# Are plants in the hedgie room bad?



## Slava (May 29, 2015)

okay so me and my guy share the room and I had no plants in it so I figured I should put some plants and I got this *MASSIVE* what you call it? A Money tree I think..It's one of these









But then I find out plants release carbon dioxide at night and consume oxygen. So I was just wondering if I should remove it??? I don't want Floyd to suffocate at night as he's trying to wheel and go about his business.


----------



## octopushedge (Apr 26, 2015)

That looks like a succulent.

Plants release such an insignificant amount of carbon dioxide at night that there's no way your hedgehog would suffocate unless he was trapped in a tiny box with nothing else but the plant. Plants also release a surplus of oxygen throughout the day and can help filter the air.

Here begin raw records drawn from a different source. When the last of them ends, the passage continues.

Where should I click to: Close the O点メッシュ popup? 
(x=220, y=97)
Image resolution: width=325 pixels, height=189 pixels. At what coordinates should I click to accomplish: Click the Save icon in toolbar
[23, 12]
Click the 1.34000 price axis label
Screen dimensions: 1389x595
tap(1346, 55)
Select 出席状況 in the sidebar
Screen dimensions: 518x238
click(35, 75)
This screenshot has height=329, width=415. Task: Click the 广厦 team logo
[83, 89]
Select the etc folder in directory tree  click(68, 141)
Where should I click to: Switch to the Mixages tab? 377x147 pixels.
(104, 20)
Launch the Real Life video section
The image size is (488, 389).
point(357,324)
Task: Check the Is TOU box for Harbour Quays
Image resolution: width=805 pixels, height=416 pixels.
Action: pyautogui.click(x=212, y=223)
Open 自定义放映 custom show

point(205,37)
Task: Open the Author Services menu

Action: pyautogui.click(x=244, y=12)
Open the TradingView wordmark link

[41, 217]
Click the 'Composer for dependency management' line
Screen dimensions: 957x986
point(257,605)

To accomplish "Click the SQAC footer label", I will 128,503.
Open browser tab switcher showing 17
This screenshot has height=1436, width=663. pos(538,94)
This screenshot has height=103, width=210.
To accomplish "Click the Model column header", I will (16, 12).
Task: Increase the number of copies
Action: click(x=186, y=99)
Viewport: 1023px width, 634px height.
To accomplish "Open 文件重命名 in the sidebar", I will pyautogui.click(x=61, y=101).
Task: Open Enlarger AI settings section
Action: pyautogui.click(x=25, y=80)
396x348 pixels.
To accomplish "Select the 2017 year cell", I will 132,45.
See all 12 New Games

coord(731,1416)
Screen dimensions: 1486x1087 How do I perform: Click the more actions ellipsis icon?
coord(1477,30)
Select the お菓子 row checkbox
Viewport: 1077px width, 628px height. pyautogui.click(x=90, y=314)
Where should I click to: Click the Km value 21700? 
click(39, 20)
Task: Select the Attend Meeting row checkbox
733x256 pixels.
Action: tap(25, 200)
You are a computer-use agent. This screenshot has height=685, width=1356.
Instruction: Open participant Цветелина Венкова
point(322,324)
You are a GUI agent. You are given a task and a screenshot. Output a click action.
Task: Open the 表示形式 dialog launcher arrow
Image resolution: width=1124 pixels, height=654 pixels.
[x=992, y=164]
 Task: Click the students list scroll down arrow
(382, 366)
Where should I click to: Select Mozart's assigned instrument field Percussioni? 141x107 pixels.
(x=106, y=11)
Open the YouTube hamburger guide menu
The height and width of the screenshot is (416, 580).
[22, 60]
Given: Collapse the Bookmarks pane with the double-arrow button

The benefits they have far outweigh any possible drawbacks.


----------



## twobytwopets (Feb 2, 2014)

Doing a quick Google search I found that in fact they do release CO2 at night. However the amount is less than what's absorbed during the day. 
You release carbon dioxide every time you exhale. If your in an airtight environment, you are dangerous to yourself. Think being trapped in a car in a snow bank. It's the carbon dioxide that gets you in that situation. Put a plant in the same environment, it will outlast you.
Th plant probably wouldn't cause any issues and would most likely do more good than harm.


----------



## twobytwopets (Feb 2, 2014)

I'm going to have to put tin foil hats when I come on here to keep you and Kelsey from reading my mind!!!


----------